The collision of abbreviations, like that of celestial objects, is a rare but enlightening event. Take DPI, for instance.

Digital program insertion (DPI) appeared on the editorial calendar of Communications Technology, and this month’s issue features an article on that very topic. Meanwhile, we heard from firms representing the several companies engaged in the other DPI (deep packet inspection).

More on those companies will appear in the October issue, but one takeaway is that the data network version of DPI is alive and kicking, even as that category evolves amidst shifting trends. Quick history Not so long ago, discussion of packet inspection took place under the looming shadow of the peer-to-peer (P2P) phenomenon. From early popular applications such as Napster and Kazaa (Skype Founder Niklas Zennstrom’s earlier claim to fame) to various successors and imitators, P2P applications all sidestep so-called "control nodes" as a way to promote resource (aka ‘file’) sharing.

In so doing, however, these apps recruited sometimes unwitting computers, flirted with copyright infringement and strained the usage models on which data networks had been designed.

In a July 2003 CT article on P2P, for instance, Buckeye Cablesystem CTO Joe Jensen shared a monthly subscriber usage report that had 5 percent of his subscribers accounting for 80 percent of the monthly byte total.
 
That landscape has shifted. There are still people who "pound the network," as Jensen told us then. What’s changed is that you can’t just point to P2P apps consuming 24/7 at the all-you-can-eat data buffet. Current trends A study released by DPI vendor Ellacoya at the 2007 NXTcomm Show in June, for instance, indicated that hypertext transfer protocol (HTTP) or Web traffic had overtaken P2P and was continuing to grow, with YouTube alone accounting for 20 percent of all HTTP traffic.
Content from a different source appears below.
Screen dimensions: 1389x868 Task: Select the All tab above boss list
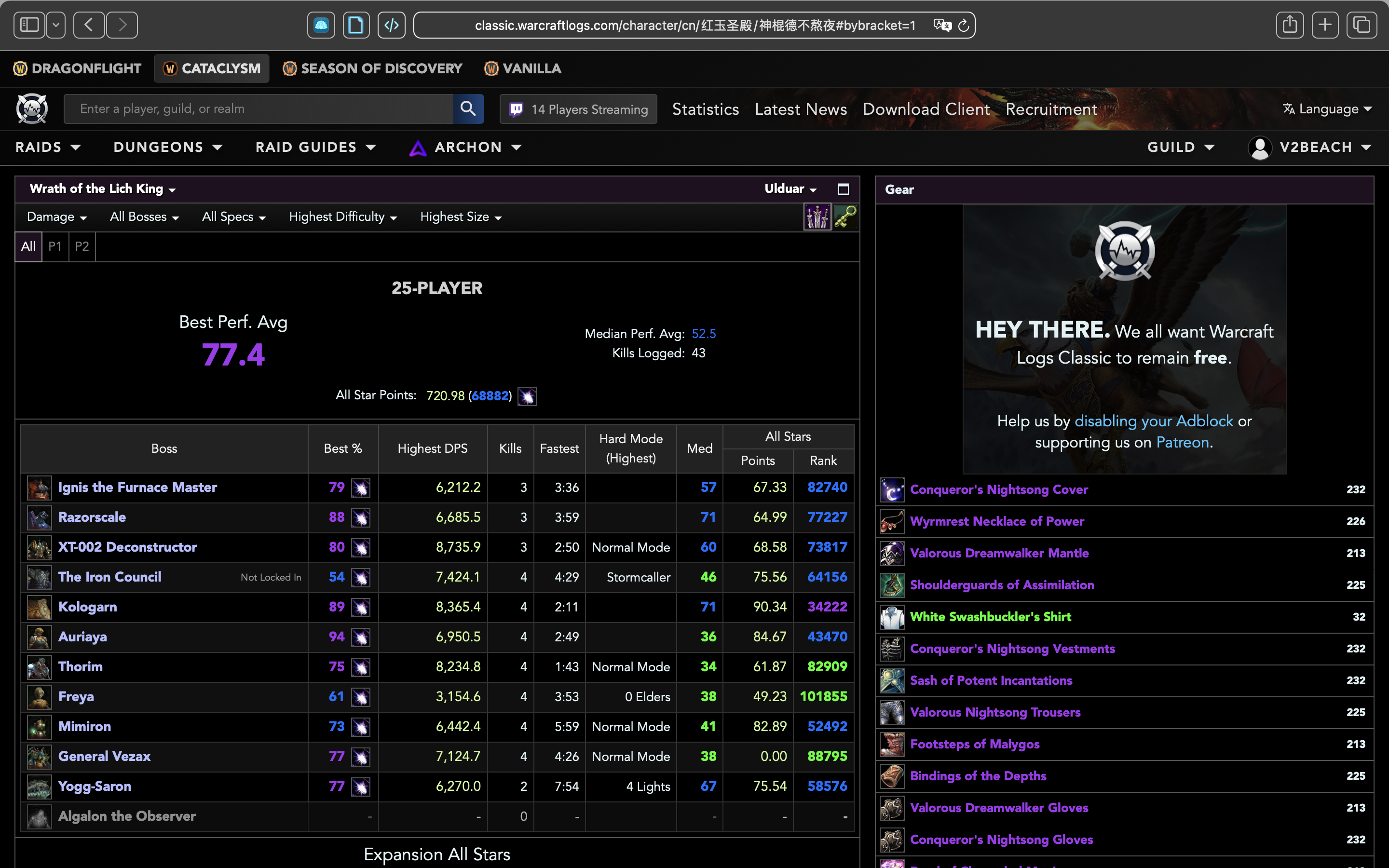(x=27, y=245)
Not everyone agreed. Thomas Mennecke, news editor of Slyck.com, a site that hosts of more than a dozen P2P forums (and access to which your corporate firewall may deny you) made several points. First, partly as a result of DPI technology having been deployed, some networks were less hospitable to the P2P apps than others; so results could vary depending on the population sampled.
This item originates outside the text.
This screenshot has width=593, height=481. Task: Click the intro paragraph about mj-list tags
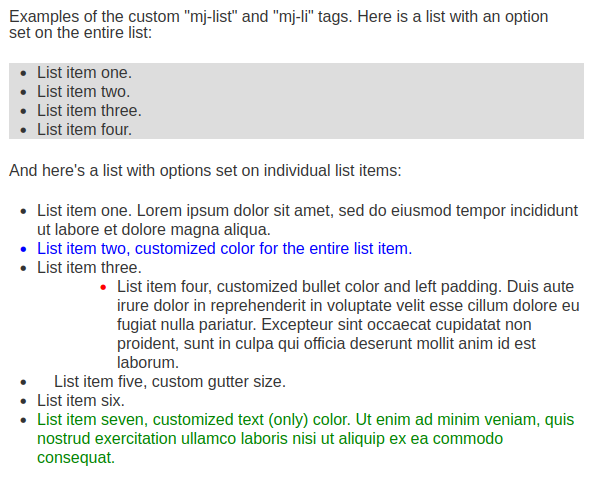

To that end, Mennecke drew from additional data offered by another DPI vendor, Sandvine, which contended that P2P remained dominant, although HTTP traffic was indeed making significant gains, thanks to YouTube, iTunes and the newsgroup category (which, interestingly, is one of the areas that P2P apps had first arisen.)

Points well taken. First, service providers of various stripes are indeed sniffing packets. Ellacoya was boasting this summer of a deployment with British Telecom‘s retail broadband network of more than 3 million subscribers. Sandvine claims more than 80 customers worldwide, including a majority of the largest North American cable operators.
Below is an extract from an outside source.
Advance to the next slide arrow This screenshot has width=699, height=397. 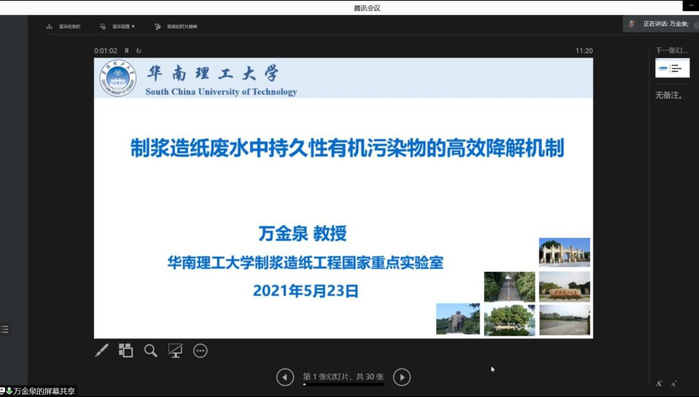tap(402, 377)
Second, the rise of HTTP traffic is significant. DPI vendors are increasingly casting their role in terms of enabling new services rather than simply sniffing out – and helping to throttle – bandwidth hogs. Sandvine’s acquisition of CableMatrix‘s policy server assets this summer, discussed previously here, is an example of that trend.

How does CableMatrix’s erstwhile competitor see this combination of approaches? "Our perspective is that, absolutely, there is a place for DPI technology, and it’s a good technology for serving certain kinds of problems," says Camiant CTO Suzie Kim Riley. "But it’s not the way you would solve all problems."